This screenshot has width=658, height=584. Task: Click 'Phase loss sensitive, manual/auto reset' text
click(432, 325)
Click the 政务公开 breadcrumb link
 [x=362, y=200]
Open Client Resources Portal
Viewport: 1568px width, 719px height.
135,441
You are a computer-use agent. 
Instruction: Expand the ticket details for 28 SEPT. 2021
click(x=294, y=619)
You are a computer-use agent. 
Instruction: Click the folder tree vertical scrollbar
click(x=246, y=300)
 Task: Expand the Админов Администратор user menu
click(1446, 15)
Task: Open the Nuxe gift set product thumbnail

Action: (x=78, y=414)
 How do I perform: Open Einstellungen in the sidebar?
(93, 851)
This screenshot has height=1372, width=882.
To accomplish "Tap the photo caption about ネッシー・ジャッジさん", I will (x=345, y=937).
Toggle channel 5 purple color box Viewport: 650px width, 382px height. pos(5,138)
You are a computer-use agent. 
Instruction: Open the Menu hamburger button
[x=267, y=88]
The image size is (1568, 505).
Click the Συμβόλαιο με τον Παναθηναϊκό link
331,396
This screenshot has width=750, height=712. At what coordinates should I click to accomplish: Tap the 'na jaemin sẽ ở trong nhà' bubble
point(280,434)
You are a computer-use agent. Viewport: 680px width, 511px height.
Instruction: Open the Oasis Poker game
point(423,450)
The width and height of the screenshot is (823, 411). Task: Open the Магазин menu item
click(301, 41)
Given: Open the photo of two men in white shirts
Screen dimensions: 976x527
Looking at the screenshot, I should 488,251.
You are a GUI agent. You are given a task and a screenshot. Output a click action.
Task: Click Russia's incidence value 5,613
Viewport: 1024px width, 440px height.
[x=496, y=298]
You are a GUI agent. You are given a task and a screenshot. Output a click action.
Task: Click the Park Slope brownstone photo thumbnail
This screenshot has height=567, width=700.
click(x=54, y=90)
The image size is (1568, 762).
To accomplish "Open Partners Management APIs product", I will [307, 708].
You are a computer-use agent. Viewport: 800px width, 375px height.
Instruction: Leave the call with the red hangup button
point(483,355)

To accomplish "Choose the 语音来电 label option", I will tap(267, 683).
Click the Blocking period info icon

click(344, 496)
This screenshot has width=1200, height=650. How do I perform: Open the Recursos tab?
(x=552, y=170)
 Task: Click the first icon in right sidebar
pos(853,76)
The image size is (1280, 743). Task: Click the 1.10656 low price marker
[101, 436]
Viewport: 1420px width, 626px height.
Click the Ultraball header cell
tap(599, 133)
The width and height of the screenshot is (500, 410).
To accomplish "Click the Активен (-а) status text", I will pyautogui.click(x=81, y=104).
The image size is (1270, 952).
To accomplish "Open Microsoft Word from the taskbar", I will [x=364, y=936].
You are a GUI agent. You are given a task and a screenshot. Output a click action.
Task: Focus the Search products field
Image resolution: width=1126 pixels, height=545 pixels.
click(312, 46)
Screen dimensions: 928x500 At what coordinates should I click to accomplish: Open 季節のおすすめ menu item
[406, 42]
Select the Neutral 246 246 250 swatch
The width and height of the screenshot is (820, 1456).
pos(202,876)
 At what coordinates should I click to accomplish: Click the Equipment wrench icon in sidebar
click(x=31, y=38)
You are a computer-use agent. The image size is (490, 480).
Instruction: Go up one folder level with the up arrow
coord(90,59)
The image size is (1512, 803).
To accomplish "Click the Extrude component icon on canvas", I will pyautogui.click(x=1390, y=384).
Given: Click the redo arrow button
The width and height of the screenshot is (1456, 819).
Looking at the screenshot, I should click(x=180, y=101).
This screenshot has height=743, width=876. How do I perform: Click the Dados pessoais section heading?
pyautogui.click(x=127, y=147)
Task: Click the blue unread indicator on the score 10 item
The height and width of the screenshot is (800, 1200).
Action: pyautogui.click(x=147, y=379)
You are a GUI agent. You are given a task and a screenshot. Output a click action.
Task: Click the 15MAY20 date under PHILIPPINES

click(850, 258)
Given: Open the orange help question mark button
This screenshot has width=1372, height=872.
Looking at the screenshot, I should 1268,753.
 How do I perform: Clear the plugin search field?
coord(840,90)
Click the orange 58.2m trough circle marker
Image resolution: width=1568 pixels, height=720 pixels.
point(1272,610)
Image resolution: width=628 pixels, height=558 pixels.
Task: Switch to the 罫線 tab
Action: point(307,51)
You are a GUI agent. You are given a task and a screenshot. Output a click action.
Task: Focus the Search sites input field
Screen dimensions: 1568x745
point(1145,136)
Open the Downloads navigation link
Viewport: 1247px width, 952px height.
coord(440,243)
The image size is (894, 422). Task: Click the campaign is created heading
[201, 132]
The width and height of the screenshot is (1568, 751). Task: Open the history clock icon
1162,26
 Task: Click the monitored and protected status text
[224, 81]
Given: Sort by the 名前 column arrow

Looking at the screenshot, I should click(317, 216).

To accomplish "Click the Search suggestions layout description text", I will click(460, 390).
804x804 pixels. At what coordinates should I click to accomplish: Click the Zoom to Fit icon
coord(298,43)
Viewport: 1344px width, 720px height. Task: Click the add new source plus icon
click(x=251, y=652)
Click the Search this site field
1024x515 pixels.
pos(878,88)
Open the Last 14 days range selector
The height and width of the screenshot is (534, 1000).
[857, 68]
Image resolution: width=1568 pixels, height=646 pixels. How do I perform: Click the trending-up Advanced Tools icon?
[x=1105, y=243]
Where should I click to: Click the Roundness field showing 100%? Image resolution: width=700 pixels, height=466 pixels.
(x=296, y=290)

○ ○ ○ ○ ○ ○ ○

WORK REQUIRED:
Without skipping a line, retype the full listing.

RESPONSE:
This screenshot has width=658, height=584. Task: Click 'Phase loss sensitive, manual/auto reset' text
click(432, 325)
Click the 政务公开 breadcrumb link
 [x=362, y=200]
Open Client Resources Portal
Viewport: 1568px width, 719px height.
135,441
You are a computer-use agent. 
Instruction: Expand the ticket details for 28 SEPT. 2021
click(x=294, y=619)
You are a computer-use agent. 
Instruction: Click the folder tree vertical scrollbar
click(x=246, y=300)
 Task: Expand the Админов Администратор user menu
click(1446, 15)
Task: Open the Nuxe gift set product thumbnail

Action: (x=78, y=414)
 How do I perform: Open Einstellungen in the sidebar?
(93, 851)
This screenshot has height=1372, width=882.
To accomplish "Tap the photo caption about ネッシー・ジャッジさん", I will (x=345, y=937).
Toggle channel 5 purple color box Viewport: 650px width, 382px height. pos(5,138)
You are a computer-use agent. 
Instruction: Open the Menu hamburger button
[x=267, y=88]
The image size is (1568, 505).
Click the Συμβόλαιο με τον Παναθηναϊκό link
331,396
This screenshot has width=750, height=712. At what coordinates should I click to accomplish: Tap the 'na jaemin sẽ ở trong nhà' bubble
point(280,434)
You are a computer-use agent. Viewport: 680px width, 511px height.
Instruction: Open the Oasis Poker game
point(423,450)
The width and height of the screenshot is (823, 411). Task: Open the Магазин menu item
click(301, 41)
Given: Open the photo of two men in white shirts
Screen dimensions: 976x527
Looking at the screenshot, I should 488,251.
You are a GUI agent. You are given a task and a screenshot. Output a click action.
Task: Click Russia's incidence value 5,613
Viewport: 1024px width, 440px height.
[x=496, y=298]
You are a GUI agent. You are given a task and a screenshot. Output a click action.
Task: Click the Park Slope brownstone photo thumbnail
This screenshot has height=567, width=700.
click(x=54, y=90)
The image size is (1568, 762).
To accomplish "Open Partners Management APIs product", I will [307, 708].
You are a computer-use agent. Viewport: 800px width, 375px height.
Instruction: Leave the call with the red hangup button
point(483,355)

To accomplish "Choose the 语音来电 label option", I will tap(267, 683).
Click the Blocking period info icon

click(344, 496)
This screenshot has width=1200, height=650. How do I perform: Open the Recursos tab?
(x=552, y=170)
 Task: Click the first icon in right sidebar
pos(853,76)
The image size is (1280, 743). Task: Click the 1.10656 low price marker
[101, 436]
Viewport: 1420px width, 626px height.
Click the Ultraball header cell
tap(599, 133)
The width and height of the screenshot is (500, 410).
To accomplish "Click the Активен (-а) status text", I will pyautogui.click(x=81, y=104).
The image size is (1270, 952).
To accomplish "Open Microsoft Word from the taskbar", I will [x=364, y=936].
You are a GUI agent. You are given a task and a screenshot. Output a click action.
Task: Focus the Search products field
Image resolution: width=1126 pixels, height=545 pixels.
click(312, 46)
Screen dimensions: 928x500 At what coordinates should I click to accomplish: Open 季節のおすすめ menu item
[406, 42]
Select the Neutral 246 246 250 swatch
The width and height of the screenshot is (820, 1456).
pos(202,876)
 At what coordinates should I click to accomplish: Click the Equipment wrench icon in sidebar
click(x=31, y=38)
You are a computer-use agent. The image size is (490, 480).
Instruction: Go up one folder level with the up arrow
coord(90,59)
The image size is (1512, 803).
To accomplish "Click the Extrude component icon on canvas", I will pyautogui.click(x=1390, y=384).
Given: Click the redo arrow button
The width and height of the screenshot is (1456, 819).
Looking at the screenshot, I should click(x=180, y=101).
This screenshot has height=743, width=876. How do I perform: Click the Dados pessoais section heading?
pyautogui.click(x=127, y=147)
Task: Click the blue unread indicator on the score 10 item
The height and width of the screenshot is (800, 1200).
Action: pyautogui.click(x=147, y=379)
You are a GUI agent. You are given a task and a screenshot. Output a click action.
Task: Click the 15MAY20 date under PHILIPPINES

click(850, 258)
Given: Open the orange help question mark button
This screenshot has width=1372, height=872.
Looking at the screenshot, I should 1268,753.
 How do I perform: Clear the plugin search field?
coord(840,90)
Click the orange 58.2m trough circle marker
Image resolution: width=1568 pixels, height=720 pixels.
point(1272,610)
Image resolution: width=628 pixels, height=558 pixels.
Task: Switch to the 罫線 tab
Action: point(307,51)
You are a GUI agent. You are given a task and a screenshot. Output a click action.
Task: Focus the Search sites input field
Screen dimensions: 1568x745
point(1145,136)
Open the Downloads navigation link
Viewport: 1247px width, 952px height.
coord(440,243)
The image size is (894, 422). Task: Click the campaign is created heading
[201, 132]
The width and height of the screenshot is (1568, 751). Task: Open the history clock icon
1162,26
 Task: Click the monitored and protected status text
[224, 81]
Given: Sort by the 名前 column arrow

Looking at the screenshot, I should click(317, 216).

To accomplish "Click the Search suggestions layout description text", I will click(460, 390).
804x804 pixels. At what coordinates should I click to accomplish: Click the Zoom to Fit icon
coord(298,43)
Viewport: 1344px width, 720px height. Task: Click the add new source plus icon
click(x=251, y=652)
Click the Search this site field
1024x515 pixels.
pos(878,88)
Open the Last 14 days range selector
The height and width of the screenshot is (534, 1000).
[857, 68]
Image resolution: width=1568 pixels, height=646 pixels. How do I perform: Click the trending-up Advanced Tools icon?
[x=1105, y=243]
Where should I click to: Click the Roundness field showing 100%? Image resolution: width=700 pixels, height=466 pixels.
(x=296, y=290)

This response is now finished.